O.B.’s Pub and Restaurant Head Chef Tim O’Malley will be serving one of his favorite holiday dessert recipes in the next few weeks – pumpkin cheesecake with a crumb crust. This dessert – warm pumpkin pie spices in a rich cheesecake – will be the topper to your guests’ full bellies.

Crumb crust

Note: Makes one 10-inch pie crust. The proportions here are ample for a 10-inch pie pan or a 10- to 12-inch springform pan and very generous for a 9-inch pie pan or a 8- to 9-inch springform pan. For the smaller size pans you can reduce the quantities to 1 1/4 cup crumbs, 5 tablespoons butter, and 3 tablespoons sugar.


1 1/2 cup fine crumbs made from graham crackers, chocolate or vanilla wafers or ginger snaps

6 tablespoons (3/4 stick) melted butter, warm or cool

1/4 cup sugar

1/4 teaspoon ground cinnamon (optional)

If you wish to bake the crust, preheat the oven to 350 degrees F. Lightly grease or oil a pie pan or springform pan. Mix together ingredients with a fork or pulse in food processor until all the ingredients are moistened.

Spread the mixture evenly in the pan. Using your fingertips or the flat bottom of a drinking glass, firmly press the mixture over the bottom and 1/2 inch up the sides of a pie pan or over the bottom of a springform pan. Freeze for 20 minutes or bake until the crust is lightly browned and firm to the touch, 10 to 15 minutes.

Let cool thoroughly if filling with a cooked mixture, but use hot if filling with a mixture that requires baking.

Pumpkin cheesecake

Note: Recipe makes 10 to 12 servings. Prepare and bake in an 8-inch springform or cake pan with crumb crust.


2/3 cup packed light or dark brown sugar

3/4 teaspoon ground cinnamon

1/4 teaspoon ground cloves

1/4 teaspoon ground ginger

1/8 teaspoon freshly grated or ground nutmeg

1 lb. cream cheese

2 large eggs

2 large egg yolks

1 cup pumpkin puree

1 cup sour cream

1/4 c packed light brown sugar

1 teaspoon vanilla

Have all ingredients at room temperature. Preheat the oven to 350 degrees F. Place a loaf pan or cake pan filled with hot water in the oven to moisten the air. Combine 2/3 cup brown sugar, cinnamon, cloves, ginger and nutmeg.

In a large bowl, beat the cream cheese until smooth, 30 to 60 seconds. Scrape the sides of the bowls and beaters well. Gradually add the sugar mixture and beat until smooth and creamy 1 to 2 minutes. Beat in the eggs and egg yolks one at a time until well-blended. Add in pumpkin puree and beat in just until mixed.

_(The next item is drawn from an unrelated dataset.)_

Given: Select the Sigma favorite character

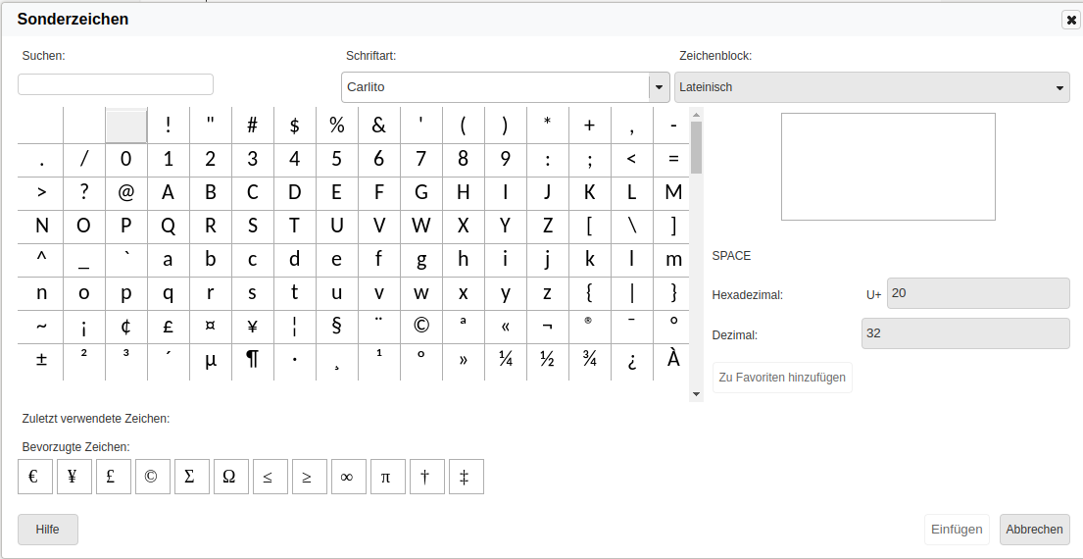Looking at the screenshot, I should coord(191,477).
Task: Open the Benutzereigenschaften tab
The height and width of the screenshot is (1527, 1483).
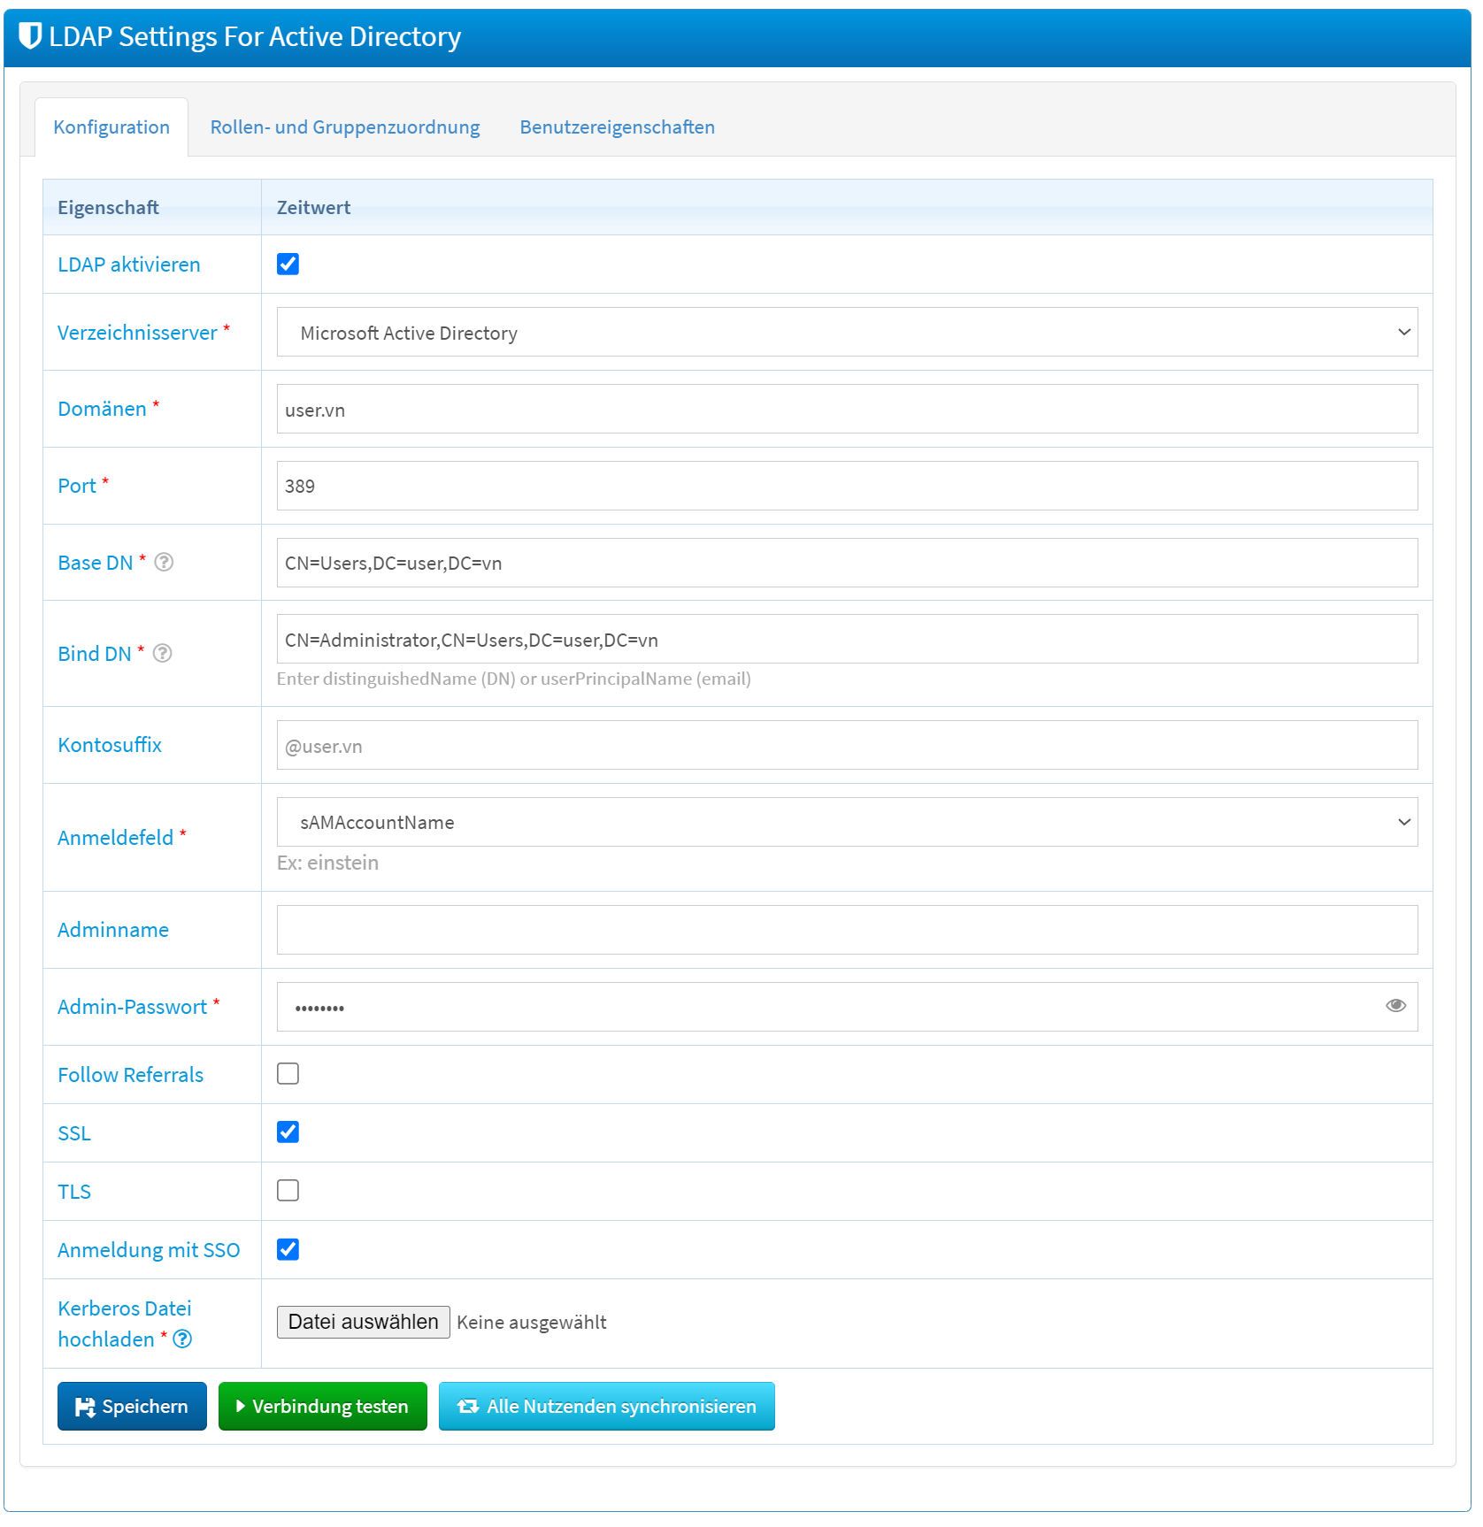Action: (617, 127)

Scrape the batter into the crust and smooth the top. Set the pan on a baking sheet. Bake for 30 minutes at 350 degrees F. Reduce the oven temperature to 325 degrees F and bake for 10 minutes longer, or until the edges of the cheesecake are puffed but the center still looks moist and jiggles when the pan is tapped.

Meanwhile, whisk together until well-blended the sour cream, 1/4 cup light brown sugar and vanilla. Scrape mixture on top of hot cake and tilt pan to spread the topping evenly. Return to the oven for 7 minutes.

Place the pan on a rack and cover with a large inverted bowl or pot. Let it cool completely before uncovering. Cover and refrigerate for at least 6 hours, preferably 24 hours, before serving.